Police verification of tenants
How is it different from a background check?
As a landlord, you have to find out the personal and professional details of the tenant. After all, the whole point of renting out your property is to generate income, without any hassle. You have to gauge the payment capacity of the tenant, while also ensuring that he will not cause any general or legal nuisance. This part of the renting process is the background check, which you do you for your own safety.
A tenant’s police verification, is another part of this process. Apart from screening your prospective tenants, you have to involve the police in this process. More importantly, this is not optional, as police verification of tenants has been made mandatory by city authorities in all major districts.

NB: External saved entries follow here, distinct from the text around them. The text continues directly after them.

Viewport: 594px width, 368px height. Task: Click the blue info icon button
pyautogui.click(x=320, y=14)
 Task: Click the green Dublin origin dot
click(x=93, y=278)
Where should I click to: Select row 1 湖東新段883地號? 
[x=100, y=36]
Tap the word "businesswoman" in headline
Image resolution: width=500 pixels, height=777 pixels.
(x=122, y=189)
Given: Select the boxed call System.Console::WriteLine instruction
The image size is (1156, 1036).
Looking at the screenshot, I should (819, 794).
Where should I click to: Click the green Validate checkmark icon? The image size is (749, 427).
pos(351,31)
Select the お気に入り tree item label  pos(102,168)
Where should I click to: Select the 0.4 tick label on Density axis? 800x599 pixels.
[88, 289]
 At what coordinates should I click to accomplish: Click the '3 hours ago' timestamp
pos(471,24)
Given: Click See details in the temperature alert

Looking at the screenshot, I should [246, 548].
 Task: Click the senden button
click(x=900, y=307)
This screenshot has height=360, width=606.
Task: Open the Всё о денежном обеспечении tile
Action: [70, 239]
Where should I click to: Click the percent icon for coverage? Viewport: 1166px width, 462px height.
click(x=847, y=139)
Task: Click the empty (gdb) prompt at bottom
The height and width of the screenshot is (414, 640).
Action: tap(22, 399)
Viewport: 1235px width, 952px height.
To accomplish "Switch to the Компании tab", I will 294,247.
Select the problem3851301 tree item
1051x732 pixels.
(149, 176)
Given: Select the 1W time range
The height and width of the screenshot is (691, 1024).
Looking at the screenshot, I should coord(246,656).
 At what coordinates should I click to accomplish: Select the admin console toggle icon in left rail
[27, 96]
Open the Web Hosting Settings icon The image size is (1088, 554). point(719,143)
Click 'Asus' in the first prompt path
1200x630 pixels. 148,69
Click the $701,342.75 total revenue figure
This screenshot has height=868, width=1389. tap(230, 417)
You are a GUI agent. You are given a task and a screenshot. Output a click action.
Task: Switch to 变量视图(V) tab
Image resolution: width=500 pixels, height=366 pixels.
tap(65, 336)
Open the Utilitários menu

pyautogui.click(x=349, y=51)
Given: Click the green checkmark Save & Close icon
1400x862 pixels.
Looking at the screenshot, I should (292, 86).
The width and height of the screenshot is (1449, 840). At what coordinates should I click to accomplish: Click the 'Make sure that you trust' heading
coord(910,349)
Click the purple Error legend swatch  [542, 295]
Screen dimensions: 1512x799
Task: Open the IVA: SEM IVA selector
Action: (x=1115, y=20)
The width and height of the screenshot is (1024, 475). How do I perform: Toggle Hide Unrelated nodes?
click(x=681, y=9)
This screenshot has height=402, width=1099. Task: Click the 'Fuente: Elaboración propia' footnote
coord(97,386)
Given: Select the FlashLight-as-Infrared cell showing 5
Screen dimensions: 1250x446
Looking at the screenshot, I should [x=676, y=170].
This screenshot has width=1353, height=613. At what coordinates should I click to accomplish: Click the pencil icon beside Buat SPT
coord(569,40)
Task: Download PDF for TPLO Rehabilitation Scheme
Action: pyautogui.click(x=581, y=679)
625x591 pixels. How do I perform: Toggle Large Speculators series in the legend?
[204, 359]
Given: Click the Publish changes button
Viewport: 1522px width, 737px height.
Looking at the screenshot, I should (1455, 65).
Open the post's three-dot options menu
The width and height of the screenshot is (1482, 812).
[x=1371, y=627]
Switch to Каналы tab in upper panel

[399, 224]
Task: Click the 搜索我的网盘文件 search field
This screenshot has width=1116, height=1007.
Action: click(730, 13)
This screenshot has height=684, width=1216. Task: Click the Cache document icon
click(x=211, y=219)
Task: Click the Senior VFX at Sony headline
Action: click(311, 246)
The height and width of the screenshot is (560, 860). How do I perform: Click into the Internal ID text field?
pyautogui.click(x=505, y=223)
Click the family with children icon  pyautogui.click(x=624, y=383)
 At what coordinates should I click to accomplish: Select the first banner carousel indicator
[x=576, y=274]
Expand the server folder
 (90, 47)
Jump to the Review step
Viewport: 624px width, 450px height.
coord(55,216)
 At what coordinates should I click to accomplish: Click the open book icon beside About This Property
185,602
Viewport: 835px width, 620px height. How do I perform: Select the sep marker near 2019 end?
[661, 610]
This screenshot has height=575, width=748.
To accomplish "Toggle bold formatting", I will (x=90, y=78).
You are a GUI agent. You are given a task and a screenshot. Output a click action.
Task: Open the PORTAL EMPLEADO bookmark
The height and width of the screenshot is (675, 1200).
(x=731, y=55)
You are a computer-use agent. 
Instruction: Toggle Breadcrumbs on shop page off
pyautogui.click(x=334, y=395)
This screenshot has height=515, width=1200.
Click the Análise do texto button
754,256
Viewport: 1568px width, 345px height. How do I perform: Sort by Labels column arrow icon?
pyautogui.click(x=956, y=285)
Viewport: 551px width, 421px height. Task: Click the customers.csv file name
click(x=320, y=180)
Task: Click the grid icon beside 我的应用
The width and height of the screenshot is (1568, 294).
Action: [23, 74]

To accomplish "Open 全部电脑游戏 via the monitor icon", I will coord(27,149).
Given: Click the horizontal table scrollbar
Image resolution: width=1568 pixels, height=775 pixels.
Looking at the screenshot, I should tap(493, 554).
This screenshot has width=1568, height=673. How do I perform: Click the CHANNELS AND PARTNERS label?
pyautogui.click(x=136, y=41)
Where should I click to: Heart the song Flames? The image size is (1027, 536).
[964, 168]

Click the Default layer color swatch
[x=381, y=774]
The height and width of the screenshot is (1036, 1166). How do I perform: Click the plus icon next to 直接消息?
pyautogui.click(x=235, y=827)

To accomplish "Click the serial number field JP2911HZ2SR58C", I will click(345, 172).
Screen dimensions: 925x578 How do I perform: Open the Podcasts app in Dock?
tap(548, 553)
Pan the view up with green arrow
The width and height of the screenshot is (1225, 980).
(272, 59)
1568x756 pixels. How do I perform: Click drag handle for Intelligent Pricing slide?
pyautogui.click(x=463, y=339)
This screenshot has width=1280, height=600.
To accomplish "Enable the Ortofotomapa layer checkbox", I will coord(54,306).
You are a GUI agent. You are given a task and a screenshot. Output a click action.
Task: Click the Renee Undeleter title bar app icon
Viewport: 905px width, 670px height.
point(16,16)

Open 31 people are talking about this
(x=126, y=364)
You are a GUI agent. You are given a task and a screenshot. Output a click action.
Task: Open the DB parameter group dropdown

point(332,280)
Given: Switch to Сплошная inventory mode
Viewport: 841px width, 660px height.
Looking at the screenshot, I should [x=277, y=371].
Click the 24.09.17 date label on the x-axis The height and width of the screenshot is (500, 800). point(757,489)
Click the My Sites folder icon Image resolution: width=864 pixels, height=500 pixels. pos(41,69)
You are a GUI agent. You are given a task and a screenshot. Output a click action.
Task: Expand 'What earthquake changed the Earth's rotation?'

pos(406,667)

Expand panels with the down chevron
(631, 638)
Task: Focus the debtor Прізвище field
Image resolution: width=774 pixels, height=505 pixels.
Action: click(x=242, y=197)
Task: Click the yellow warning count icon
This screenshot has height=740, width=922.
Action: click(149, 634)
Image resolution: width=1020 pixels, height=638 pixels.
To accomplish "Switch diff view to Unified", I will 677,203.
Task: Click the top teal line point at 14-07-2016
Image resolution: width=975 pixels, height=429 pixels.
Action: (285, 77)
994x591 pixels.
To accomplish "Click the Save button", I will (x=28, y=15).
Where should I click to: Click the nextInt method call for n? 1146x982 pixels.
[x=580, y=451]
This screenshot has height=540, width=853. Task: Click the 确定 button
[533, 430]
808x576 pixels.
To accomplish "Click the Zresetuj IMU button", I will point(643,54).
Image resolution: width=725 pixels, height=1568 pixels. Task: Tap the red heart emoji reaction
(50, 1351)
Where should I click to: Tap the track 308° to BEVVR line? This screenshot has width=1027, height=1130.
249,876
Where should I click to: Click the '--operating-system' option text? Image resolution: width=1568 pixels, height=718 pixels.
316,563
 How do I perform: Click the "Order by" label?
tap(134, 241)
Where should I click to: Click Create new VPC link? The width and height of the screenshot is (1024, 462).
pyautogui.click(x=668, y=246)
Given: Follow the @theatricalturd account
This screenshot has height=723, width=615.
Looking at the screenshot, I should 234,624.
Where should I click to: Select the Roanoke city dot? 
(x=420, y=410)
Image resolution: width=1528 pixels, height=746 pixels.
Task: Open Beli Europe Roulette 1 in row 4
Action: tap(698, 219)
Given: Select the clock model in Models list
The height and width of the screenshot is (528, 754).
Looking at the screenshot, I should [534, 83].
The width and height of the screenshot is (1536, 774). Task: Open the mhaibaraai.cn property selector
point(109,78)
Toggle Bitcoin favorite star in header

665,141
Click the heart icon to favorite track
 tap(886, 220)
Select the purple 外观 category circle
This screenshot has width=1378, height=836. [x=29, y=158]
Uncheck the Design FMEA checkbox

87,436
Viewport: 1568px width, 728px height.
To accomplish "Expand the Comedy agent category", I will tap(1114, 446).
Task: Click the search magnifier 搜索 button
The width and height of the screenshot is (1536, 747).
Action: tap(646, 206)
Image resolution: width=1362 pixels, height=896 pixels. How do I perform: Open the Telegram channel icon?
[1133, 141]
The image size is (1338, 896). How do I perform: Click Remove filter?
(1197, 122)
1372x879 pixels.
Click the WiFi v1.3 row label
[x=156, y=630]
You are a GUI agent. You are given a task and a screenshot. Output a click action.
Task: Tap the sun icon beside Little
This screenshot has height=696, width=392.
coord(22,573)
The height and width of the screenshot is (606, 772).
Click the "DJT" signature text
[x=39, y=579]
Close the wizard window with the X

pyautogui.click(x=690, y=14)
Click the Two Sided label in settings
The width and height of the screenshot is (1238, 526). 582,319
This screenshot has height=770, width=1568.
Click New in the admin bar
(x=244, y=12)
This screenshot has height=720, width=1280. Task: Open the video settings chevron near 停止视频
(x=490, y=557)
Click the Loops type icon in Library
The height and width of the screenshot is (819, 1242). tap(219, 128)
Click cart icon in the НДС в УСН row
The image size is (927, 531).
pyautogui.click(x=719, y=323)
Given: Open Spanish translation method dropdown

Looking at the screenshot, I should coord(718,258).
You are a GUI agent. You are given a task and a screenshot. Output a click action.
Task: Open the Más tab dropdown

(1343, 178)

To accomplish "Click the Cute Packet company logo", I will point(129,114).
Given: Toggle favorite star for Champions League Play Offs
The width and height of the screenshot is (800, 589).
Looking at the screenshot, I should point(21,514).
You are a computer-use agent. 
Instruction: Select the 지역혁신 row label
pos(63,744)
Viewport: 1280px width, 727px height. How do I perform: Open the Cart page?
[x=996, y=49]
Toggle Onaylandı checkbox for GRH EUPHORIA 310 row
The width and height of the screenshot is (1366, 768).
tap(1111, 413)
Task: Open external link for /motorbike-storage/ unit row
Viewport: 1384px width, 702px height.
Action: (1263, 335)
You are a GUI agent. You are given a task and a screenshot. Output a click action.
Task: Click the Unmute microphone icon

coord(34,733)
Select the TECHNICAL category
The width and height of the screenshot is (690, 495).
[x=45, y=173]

Technically, there is no law that specifically states that the landlord is obliged to carry out police verification of the tenant. However, there is a provision in the Indian Penal Code (IPC) that could lead to the landlord getting booked, for an offence committed by the renter. Section 188 of the IPC, which deals with disobedience to order duly promulgated by a public servant, says that the guilty party may be punished, if any disobedience of an order made by public authorities is likely to produce harm.
“It is not necessary that the offender should intend to produce harm, or contemplate his disobedience as likely to produce harm. It is sufficient that he knows of the order, which he disobeys and that his disobedience produces, or is likely to produce, harm,” says Section 188.
What if you fail to carry out tenant verification?
Now, what is the punishment for such disobedience? If such disobedience causes or tends to ’cause obstruction, annoyance or injury, or risk of obstruction, annoyance or injury, to any person’, the landlord can be ‘punished with simple imprisonment for a term which may extend to one month or with a fine which may extend to Rs 200, or with both’.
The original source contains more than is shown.